Methodological Considerations

One limitation with the current study may be that the data were collected some years ago. However, the experiences and the self-care strategies that the informants shared could still contribute to a deeper understanding for individuals living with COPD and LTOT that can be used when supporting patients with their self-care strategies today. Another weakness may that the findings are based on a rather small study group. More informants had perhaps contributed to a better accuracy. Therefore, it would have been advantageous to include more informants. However, the collected data were considered as sufficient to answer the aim of the study.

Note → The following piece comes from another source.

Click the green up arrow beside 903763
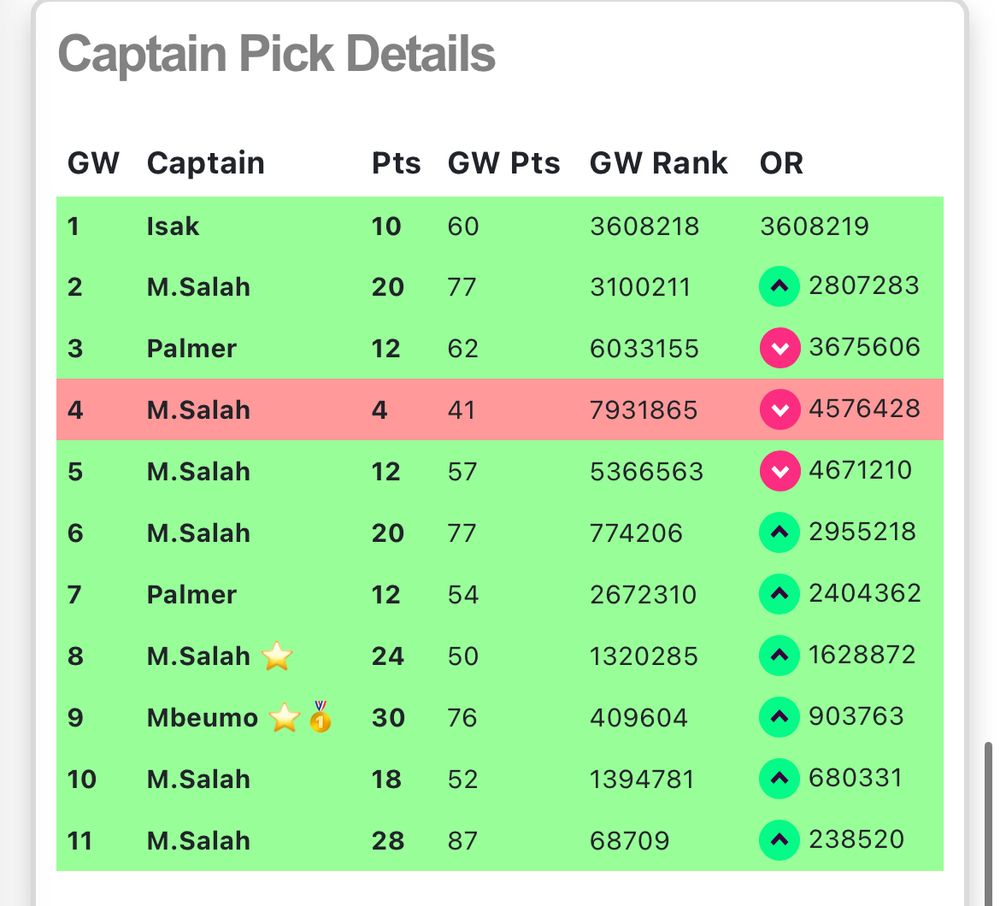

In a qualitative study reliability is considered in terms of the trustworthiness of the collected data and the validity of the interpretation and conclusions [30] . The trustworthiness of the method used is a requirement for several steps in the study, from interview to analysis [31] . All the interviews were performed by the first author, who has knowledge of this group of patients but was not involved in the care of these specific ones. The informants shared personal thoughts, reflections and experiences in a way that the researcher found astonishing. This was interpreted as confidence having been established. Not achieving depth in the interviews is a threat to the credibility of the findings [30] .

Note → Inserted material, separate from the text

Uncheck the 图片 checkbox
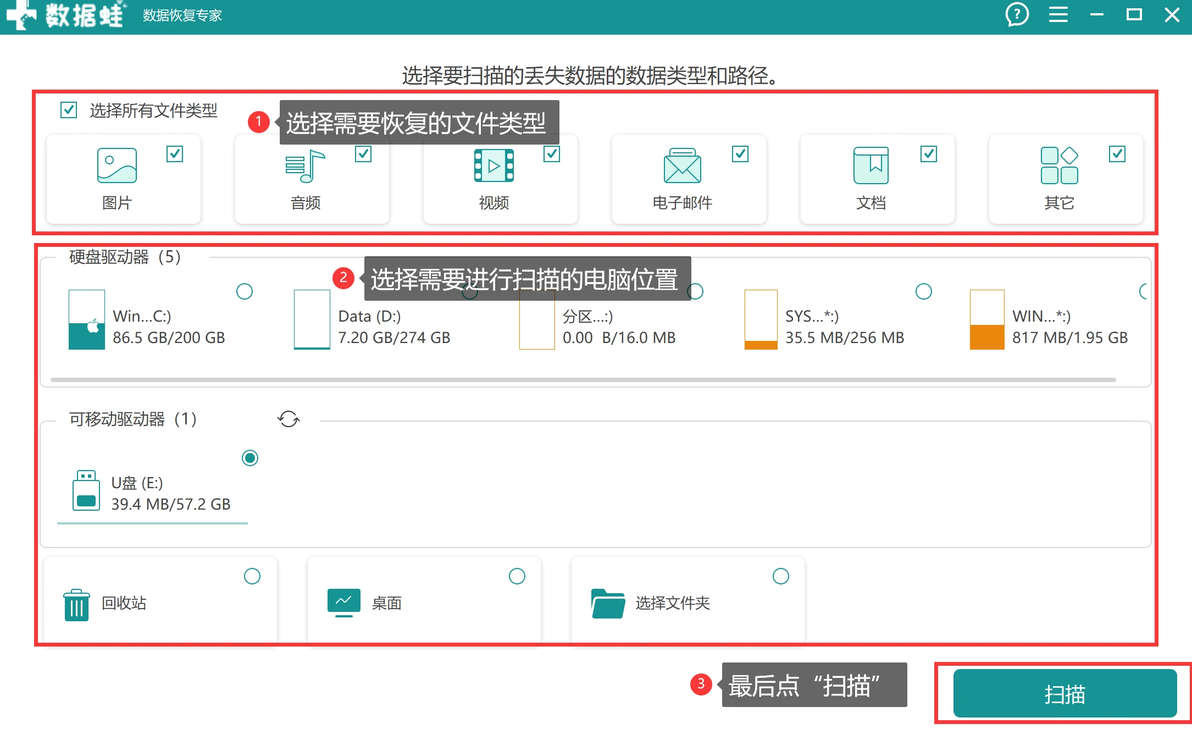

The context is accounted for since it is important for the trustworthiness in a qualitative study [30] . Here the credibility determines whether the findings reflect the informant’s true experiences or simply are a mirror of the investigator’s subjective apprehension [30] . One option to establish trustworthiness is to tape all the interviews and transcribe them verbatim, which was adhered to in the current study and could be seen as a strength with the current study. The analysis was performed in cooperation between the first and the last author to ensure dependability and neutralize any possible subjective bias [30] [31] . To establish conformability, every step in the procedure of analysis is minutely described [30] and confirmed by quotations, which could be seen as a strength with the current study. The findings in this study serve to increase our knowledge and understanding of patients’ experiences and their self-care strategies in everyday life when living with COPD and LTOT and therefore may be applicable to individuals living under similar circumstances [30] i.e. with the same severity of COPD.

5. Conclusion

The current study shows that living with COPD and LTOT led to experiences of constantly balancing between diminishing ability and increasing restrictions in everyday life. In order to preserve stability in everyday life when living in a spiral of a progressive lung disease dependent on oxygen therapy several hours a day, they had incorporated self-care strategies, which seemed to be a mixture of recommendations from health-care personnel and their own beliefs and experience. The self-care strategies were primarily aimed at preserving the present state of health, enabling physical activity and promoting a positive attitude. The current study suggests that individuals living with COPD and LTOT are encouraged to adopt self-care strategies directed towards maintaining stability with regard to their disease, physical capability and emotional reactions.

Conflicts of Interest

The authors declare no conflicts of interest.